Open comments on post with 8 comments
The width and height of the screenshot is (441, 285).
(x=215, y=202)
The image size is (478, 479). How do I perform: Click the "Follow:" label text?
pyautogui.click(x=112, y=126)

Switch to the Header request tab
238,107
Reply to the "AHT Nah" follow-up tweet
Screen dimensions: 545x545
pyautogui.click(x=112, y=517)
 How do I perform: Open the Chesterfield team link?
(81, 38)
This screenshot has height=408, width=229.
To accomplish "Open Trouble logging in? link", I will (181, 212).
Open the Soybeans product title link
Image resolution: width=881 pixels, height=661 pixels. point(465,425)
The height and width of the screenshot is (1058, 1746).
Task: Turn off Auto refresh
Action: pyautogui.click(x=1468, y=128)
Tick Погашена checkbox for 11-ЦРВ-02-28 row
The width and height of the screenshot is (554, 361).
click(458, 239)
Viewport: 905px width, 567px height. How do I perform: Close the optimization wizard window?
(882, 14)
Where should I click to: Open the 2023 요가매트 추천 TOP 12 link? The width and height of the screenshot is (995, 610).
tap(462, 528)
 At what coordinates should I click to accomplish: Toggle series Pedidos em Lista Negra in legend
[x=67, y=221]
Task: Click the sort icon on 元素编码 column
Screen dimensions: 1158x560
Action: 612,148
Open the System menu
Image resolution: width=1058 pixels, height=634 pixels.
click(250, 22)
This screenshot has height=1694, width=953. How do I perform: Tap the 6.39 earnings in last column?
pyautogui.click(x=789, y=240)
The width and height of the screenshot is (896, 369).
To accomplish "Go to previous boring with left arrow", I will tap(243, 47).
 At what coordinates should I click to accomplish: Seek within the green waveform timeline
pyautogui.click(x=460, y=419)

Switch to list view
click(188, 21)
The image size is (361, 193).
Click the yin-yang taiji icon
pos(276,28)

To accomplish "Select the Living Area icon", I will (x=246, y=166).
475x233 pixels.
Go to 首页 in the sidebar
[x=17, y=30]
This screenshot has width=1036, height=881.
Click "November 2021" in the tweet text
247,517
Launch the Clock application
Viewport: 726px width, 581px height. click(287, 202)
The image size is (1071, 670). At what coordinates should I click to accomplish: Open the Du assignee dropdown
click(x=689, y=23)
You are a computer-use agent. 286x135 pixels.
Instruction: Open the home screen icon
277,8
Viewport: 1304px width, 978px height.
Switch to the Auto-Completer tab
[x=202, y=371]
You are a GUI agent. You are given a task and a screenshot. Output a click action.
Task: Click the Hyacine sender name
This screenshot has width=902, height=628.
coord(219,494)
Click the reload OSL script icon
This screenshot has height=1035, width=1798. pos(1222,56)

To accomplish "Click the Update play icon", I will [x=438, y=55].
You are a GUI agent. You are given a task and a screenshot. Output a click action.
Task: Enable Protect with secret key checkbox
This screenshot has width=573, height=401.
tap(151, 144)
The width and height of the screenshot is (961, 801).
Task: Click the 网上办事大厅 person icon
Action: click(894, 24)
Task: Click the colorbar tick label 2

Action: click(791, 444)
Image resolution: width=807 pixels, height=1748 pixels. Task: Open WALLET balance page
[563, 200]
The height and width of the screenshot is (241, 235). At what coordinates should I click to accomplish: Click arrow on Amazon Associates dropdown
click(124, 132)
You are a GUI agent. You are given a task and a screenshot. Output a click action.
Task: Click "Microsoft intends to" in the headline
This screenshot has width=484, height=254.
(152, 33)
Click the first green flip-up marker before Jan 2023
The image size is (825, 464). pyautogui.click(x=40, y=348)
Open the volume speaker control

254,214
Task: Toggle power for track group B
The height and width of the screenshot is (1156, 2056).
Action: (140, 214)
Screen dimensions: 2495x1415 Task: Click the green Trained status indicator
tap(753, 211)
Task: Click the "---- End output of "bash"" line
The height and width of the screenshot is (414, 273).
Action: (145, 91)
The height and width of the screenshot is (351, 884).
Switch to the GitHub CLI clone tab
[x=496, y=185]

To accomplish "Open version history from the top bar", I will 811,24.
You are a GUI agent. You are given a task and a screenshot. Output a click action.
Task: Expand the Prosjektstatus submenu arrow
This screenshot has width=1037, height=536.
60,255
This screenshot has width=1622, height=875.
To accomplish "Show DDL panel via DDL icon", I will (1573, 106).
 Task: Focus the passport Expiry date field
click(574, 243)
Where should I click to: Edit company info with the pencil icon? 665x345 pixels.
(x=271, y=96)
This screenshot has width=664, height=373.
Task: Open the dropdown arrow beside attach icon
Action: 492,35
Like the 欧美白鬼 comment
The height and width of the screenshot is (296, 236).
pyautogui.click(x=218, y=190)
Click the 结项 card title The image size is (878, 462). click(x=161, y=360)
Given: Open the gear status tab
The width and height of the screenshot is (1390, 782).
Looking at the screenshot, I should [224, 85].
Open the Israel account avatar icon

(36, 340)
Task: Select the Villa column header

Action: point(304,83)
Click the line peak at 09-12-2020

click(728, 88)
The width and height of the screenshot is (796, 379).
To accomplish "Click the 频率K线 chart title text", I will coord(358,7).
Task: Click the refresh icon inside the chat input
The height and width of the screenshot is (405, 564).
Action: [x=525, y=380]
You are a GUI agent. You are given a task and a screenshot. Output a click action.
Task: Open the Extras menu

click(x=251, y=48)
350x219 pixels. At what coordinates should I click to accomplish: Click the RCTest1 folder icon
****************************************
» **Exercise requirements**
Write out all the rows above again, substituting "What is the click point for" for every "How do I perform" and leaving everything else unchanged.

» **Full answer**
Open comments on post with 8 comments
The width and height of the screenshot is (441, 285).
(x=215, y=202)
The image size is (478, 479). What is the click point for: Click the "Follow:" label text?
pyautogui.click(x=112, y=126)

Switch to the Header request tab
238,107
Reply to the "AHT Nah" follow-up tweet
Screen dimensions: 545x545
pyautogui.click(x=112, y=517)
 What is the click point for: Open the Chesterfield team link?
(81, 38)
This screenshot has height=408, width=229.
To accomplish "Open Trouble logging in? link", I will (181, 212).
Open the Soybeans product title link
Image resolution: width=881 pixels, height=661 pixels. point(465,425)
The height and width of the screenshot is (1058, 1746).
Task: Turn off Auto refresh
Action: pyautogui.click(x=1468, y=128)
Tick Погашена checkbox for 11-ЦРВ-02-28 row
The width and height of the screenshot is (554, 361).
click(458, 239)
Viewport: 905px width, 567px height. What is the click point for: Close the optimization wizard window?
(882, 14)
Where should I click to: Open the 2023 요가매트 추천 TOP 12 link? The width and height of the screenshot is (995, 610).
tap(462, 528)
 At what coordinates should I click to accomplish: Toggle series Pedidos em Lista Negra in legend
[x=67, y=221]
Task: Click the sort icon on 元素编码 column
Screen dimensions: 1158x560
Action: 612,148
Open the System menu
Image resolution: width=1058 pixels, height=634 pixels.
click(250, 22)
This screenshot has height=1694, width=953. What is the click point for: Tap the 6.39 earnings in last column?
pyautogui.click(x=789, y=240)
The width and height of the screenshot is (896, 369).
To accomplish "Go to previous boring with left arrow", I will tap(243, 47).
 At what coordinates should I click to accomplish: Seek within the green waveform timeline
pyautogui.click(x=460, y=419)

Switch to list view
click(188, 21)
The image size is (361, 193).
Click the yin-yang taiji icon
pos(276,28)

To accomplish "Select the Living Area icon", I will (x=246, y=166).
475x233 pixels.
Go to 首页 in the sidebar
[x=17, y=30]
This screenshot has width=1036, height=881.
Click "November 2021" in the tweet text
247,517
Launch the Clock application
Viewport: 726px width, 581px height. click(287, 202)
The image size is (1071, 670). At what coordinates should I click to accomplish: Open the Du assignee dropdown
click(x=689, y=23)
You are a computer-use agent. 286x135 pixels.
Instruction: Open the home screen icon
277,8
Viewport: 1304px width, 978px height.
Switch to the Auto-Completer tab
[x=202, y=371]
You are a GUI agent. You are given a task and a screenshot. Output a click action.
Task: Click the Hyacine sender name
This screenshot has width=902, height=628.
coord(219,494)
Click the reload OSL script icon
This screenshot has height=1035, width=1798. pos(1222,56)

To accomplish "Click the Update play icon", I will [x=438, y=55].
You are a GUI agent. You are given a task and a screenshot. Output a click action.
Task: Enable Protect with secret key checkbox
This screenshot has width=573, height=401.
tap(151, 144)
The width and height of the screenshot is (961, 801).
Task: Click the 网上办事大厅 person icon
Action: click(894, 24)
Task: Click the colorbar tick label 2

Action: click(791, 444)
Image resolution: width=807 pixels, height=1748 pixels. Task: Open WALLET balance page
[563, 200]
The height and width of the screenshot is (241, 235). At what coordinates should I click to accomplish: Click arrow on Amazon Associates dropdown
click(124, 132)
You are a GUI agent. You are given a task and a screenshot. Output a click action.
Task: Click "Microsoft intends to" in the headline
This screenshot has width=484, height=254.
(152, 33)
Click the first green flip-up marker before Jan 2023
The image size is (825, 464). pyautogui.click(x=40, y=348)
Open the volume speaker control

254,214
Task: Toggle power for track group B
The height and width of the screenshot is (1156, 2056).
Action: (140, 214)
Screen dimensions: 2495x1415 Task: Click the green Trained status indicator
tap(753, 211)
Task: Click the "---- End output of "bash"" line
The height and width of the screenshot is (414, 273).
Action: (145, 91)
The height and width of the screenshot is (351, 884).
Switch to the GitHub CLI clone tab
[x=496, y=185]

To accomplish "Open version history from the top bar", I will 811,24.
You are a GUI agent. You are given a task and a screenshot. Output a click action.
Task: Expand the Prosjektstatus submenu arrow
This screenshot has width=1037, height=536.
60,255
This screenshot has width=1622, height=875.
To accomplish "Show DDL panel via DDL icon", I will (1573, 106).
 Task: Focus the passport Expiry date field
click(574, 243)
Where should I click to: Edit company info with the pencil icon? 665x345 pixels.
(x=271, y=96)
This screenshot has width=664, height=373.
Task: Open the dropdown arrow beside attach icon
Action: 492,35
Like the 欧美白鬼 comment
The height and width of the screenshot is (296, 236).
pyautogui.click(x=218, y=190)
Click the 结项 card title The image size is (878, 462). click(x=161, y=360)
Given: Open the gear status tab
The width and height of the screenshot is (1390, 782).
Looking at the screenshot, I should [224, 85].
Open the Israel account avatar icon

(36, 340)
Task: Select the Villa column header

Action: point(304,83)
Click the line peak at 09-12-2020

click(728, 88)
The width and height of the screenshot is (796, 379).
To accomplish "Click the 频率K线 chart title text", I will coord(358,7).
Task: Click the refresh icon inside the chat input
The height and width of the screenshot is (405, 564).
Action: [x=525, y=380]
You are a GUI agent. You are given a task and a screenshot. Output a click action.
Task: Open the Extras menu

click(x=251, y=48)
350x219 pixels. At what coordinates should I click to accomplish: Click the RCTest1 folder icon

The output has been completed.